- _Fragmento del texto_
╭──
Al cabo de cinco siglos de negocio de toda la
cristiandad, ha sido aniquilada una tercera parte de las selvas americanas,
está yerma mucha tierra que fue fértil y más de la mitad de la población come
salteado. Los indios, víctimas del más gigantesco despojo de la historia
universal, siguen sufriendo la usurpación de los últimos restos de sus
tierras, y siguen condenados a la negación de su identidad diferente.
Se les sigue prohibiendo vivir a su modo y manera, se les sigue negando el
derecho de ser. Al principio, el saqueo y el otrocidio fueron
ejecutados en nombre del Dios de los cielos. Ahora se cumplen en nombre del
dios del Progreso.
Sin embargo, en esa identidad prohibida y despreciada
fulguran todavía algunas claves de otra América posible. América, ciega de
racismo, no las ve.
El 12 de octubre de 1492, Cristóbal Colón escribió en su diario que él
quería llevarse algunos indios a España para que aprendan a hablar
("que deprendan fablar"). Cinco siglos después, el 12 de octubre de 1989, en
una corte de justicia de los Estados Unidos, un indio mixteco fue considerado
retardado mental ("mentally retarded") porque no hablaba correctamente
la lengua castellana. Ladislao Pastrana, mexicano de Oaxaca, bracero ilegal en
los campos de California, iba a ser encerrado de por vida en un asilo público.
Pastrana no se entendía con la intérprete española y el psicólogo diagnosticó
un claro déficit intelectual. Finalmente, los antropólogos aclararon la
situación: Pastrana se expresaba perfectamente en su lengua, la lengua
mixteca, que hablan los indios herederos de una alta cultura que tiene más de
dos mil años de antigüedad.
El Paraguay habla guaraní. Un caso único en la historia universal: la
lengua de los indios, lengua de los vencidos, es el idioma nacional unánime. Y
sin embargo, la mayoría de los paraguayos opina, según las encuestas, que
quienes no entienden español son como animales.
De cada dos peruanos, uno es indio, y la Constitución de
Perú dice que el quechua es un idioma tan oficial como el español. La
Constitución lo dice, pero la realidad no lo oye. El Perú trata a los indios
como África del Sur trata a los negros. El español es el único idioma que se
enseña en las escuelas y el único que entienden los jueces y los policías y
los funcionarios. (El español no es el único idioma de la televisión, porque
la televisión también habla inglés.)
Hace cinco años, los funcionarios del Registro Civil de
las Personas, en la ciudad de Buenos Aires, se negaron a inscribir ek
nacimiento de un niño. Los padres, indígenas de la provincia de Jujuy, querían
que su hijo se llamara Qori Wamancha, un nombre de su lengua. El Registro
argentino no lo aceptó por ser nombre extranjero.
╰──
- _Tarea 1_
Según el fragmento sobre los indígenas de América, ¿en qué lengua se expresaba perfectamente Ladislao Pastrana?
- _Tarea 2_
Indica si cada afirmación concuerda con el fragmento sobre los indígenas de América y cita las palabras que lo deciden: (a) La Constitución de Perú reconoce el quechua como idioma tan oficial como el español. (b) El Registro Civil de Buenos Aires aceptó inscribir al niño con el nombre Qori Wamancha. (c) Ha sido aniquilada la mitad de las selvas americanas.
- _Tarea 3_
Prosigue el fragmento sobre los indígenas de América a partir de su última oración.

- _Extracto de datos_
╭──
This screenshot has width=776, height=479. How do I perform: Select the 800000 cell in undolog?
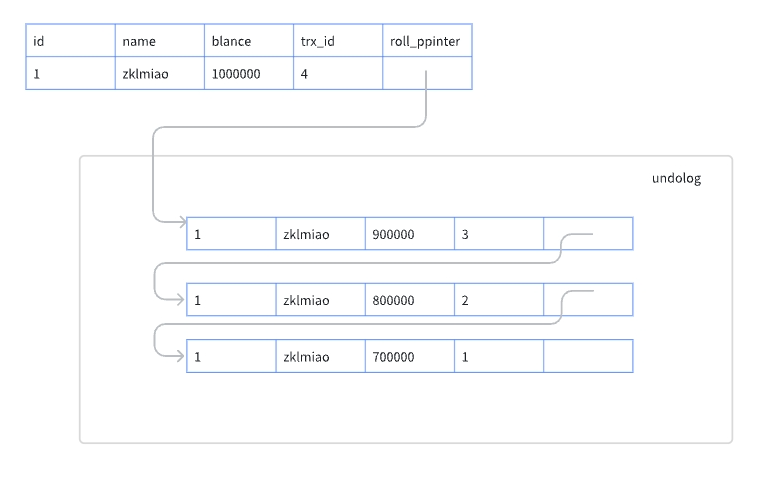click(409, 300)
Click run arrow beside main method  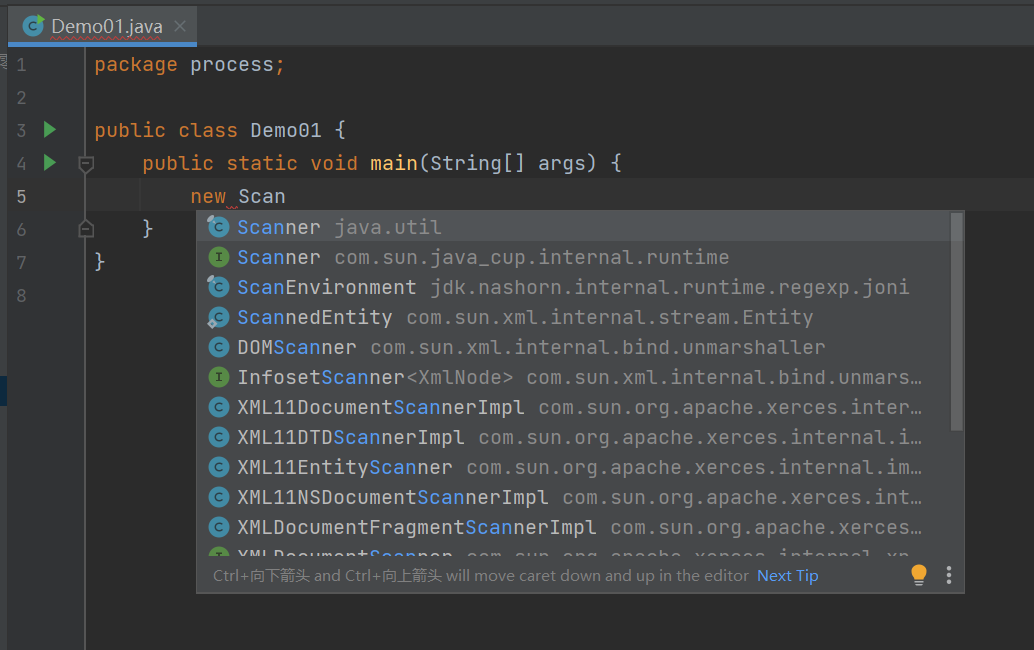tap(50, 162)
╰──
- _Resultado 1_
En la lengua mixteca.

- _Resultado 2_
(a) Sí: «la Constitución de Perú dice que el quechua es un idioma tan oficial como el español».
(b) No: «El Registro argentino no lo aceptó por ser nombre extranjero».
(c) No: «ha sido aniquilada una tercera parte de las selvas americanas».

- _Resultado 3_
Los indios de las Américas viven exiliados en su propia
tierra. El lenguaje no es una señal de identidad, sino una marca de maldición.
No los distingue: los delata. Cuando un indio renuncia a su lengua, empieza a
civilizarse. ¿Empieza a civilizarse o empieza a suicidarse?
Cuando yo era niño, en las escuelas del Uruguay nos enseñaban que el país
se había salvado del problema indígena gracias a los generales que en
el siglo pasado exterminaron a los últimos charrúas.
El problema indígena: los primeros americanos,
los verdaderos descubridores de América, son un problema. Y para que el
problema deje de ser un problema, es preciso que los indios dejen de ser
indios. Borrarlos del mapa o borrarles el alma, aniquilarlos o asimilarlos: el
genocidio o el otrocidio.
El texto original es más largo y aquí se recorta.